An extended endonasal endoscopic approach to the anterior cranial base was practiced. A big meningoencephalocele within right nasal cavity was found (Figure 4). By using bipolar forceps the lesions were reduced. Middle turbinate was atrophic and middleward displaced. When the lesion was completely removed, a bony defect at the junction of ethmoidal sinus and posterior wall of the frontal bone were observed (Figure 5). This was reconstructed inlaying a free intradural fat graft and an epidural layer of bone, which was then covered with a nasoseptal flap. This was supported with balloon of 12 French Foley catheter in order to press the multilayer reconstruction against the defect. The patient had an uneventual recovery. There were no cerebrospinal rhinorrhea or any other complications and the patient was discharged six days after the surgery.

Figure 4

Endoscopic view of big meningoencephalocele within right nasal cavity.

Figure 5

Endoscopic view of bony defect at the junction of ethmoidal sinus and posterior wall of the frontal bone.

3. Discussion

A multidisciplinary management is recommended in the diagnosis and treatment of meningoencephalocele. Surgical procedures include removal and anterior fossa defect reconstruction by craniotomy and more recently endonasal endoscopic resection and repair or combination of these two techniques to remove the lesion and repair the defect [7-14].

Endonasal endoscopic procedures and special development of extended endonasal endoscopic approaches have increased the interest on treating this kind of lesion. That is why the treatment of meningoencephaloceles has become more popular.

As the first step in the surgery, meningoencephalocele is carefully and gradually removed using bipolar cauterizing up to the level of the skull base. Then, mucosa surrounding skull-base defect is removed and the defect is prepared for the graft.

Selection of the graft material depends on the defected size and configuration, underlying pathophysiology and the surgeon's preference [15]. A multilayer repair is preferred not only to stop the CSF leak, but to reinforce the thin skull base and prevent meningoencephalocele recurrence [16, 17].

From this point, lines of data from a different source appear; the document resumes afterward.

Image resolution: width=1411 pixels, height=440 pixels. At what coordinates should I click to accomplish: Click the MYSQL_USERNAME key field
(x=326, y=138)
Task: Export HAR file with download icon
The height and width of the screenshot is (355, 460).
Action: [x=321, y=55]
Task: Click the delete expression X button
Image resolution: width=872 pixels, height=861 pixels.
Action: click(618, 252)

Autologous-free or pedicellate mucoperichondrial grafts, fascia, turbinate grafts, cartilage grafts, pericranial-galeal, and bone grafts have all been used successfully. Heterologus materials have also been used subdural as collagen matrix (Duragen, Integra Life Sciences) and no cells dermis grafts (Alloderm, Lifecell Corp.) [15]. Recently, reconstruction of skull base using vascularized pedicellar flap has been described. Nasoseptal and inferior turbinate flap seem to be the most useful. Reconstruction of the cranial base using vascularized tissue promotes fast and complete healing, preventing complications caused by persistent communication between the cranial cavity and the sinonasal tract [18-21].

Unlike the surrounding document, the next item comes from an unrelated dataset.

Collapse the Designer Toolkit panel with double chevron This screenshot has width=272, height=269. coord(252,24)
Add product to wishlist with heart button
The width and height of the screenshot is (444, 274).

We considered that best option for repairing the skull-base defect in this case was to use a multilayer grafts. We used a free inly fat graft (intradural), then an inlaid epidural bone graft, and, after that, we covered it with a big vascular pedicellar nasoseptal flap to prevent a recurrent brain herniation and CSF leakage.

Historically, lumbar drainage of CSF has been used after surgery as an adjoined action to surgical repair. Nevertheless, the indications for a postoperative lumbar drainage have been debated and are very controversial in the literature [22, 23]. The lumbar drainage is used depending on the surgeon's preference. We have adopted the use of the blown balloon to support the multilayer reconstruction because it counteracts gravity and the pulsations of the brain, mitigates graft migration, and prevents development of a channel of fluid. It is usually removed at the fifth day.

Surgical follow-up and postoperative care are always very important; it includes bed rest with the head elevated 30° for 2 weeks and the use of laxatives or stool softeners. In the absence of obvious infection the prevention with antibiotic is fully justified but further studies are necessary to prove its efficacy [24].

4. Conclusions

Endonasal endoscopic approach makes it possible for a direct work and total removal of ethmoidal meningoencephaloceles. A nasoseptal flap allows repairing the defect and practicing a watertight closure of the skull base reducing the rate of postoperative CSF fistulae.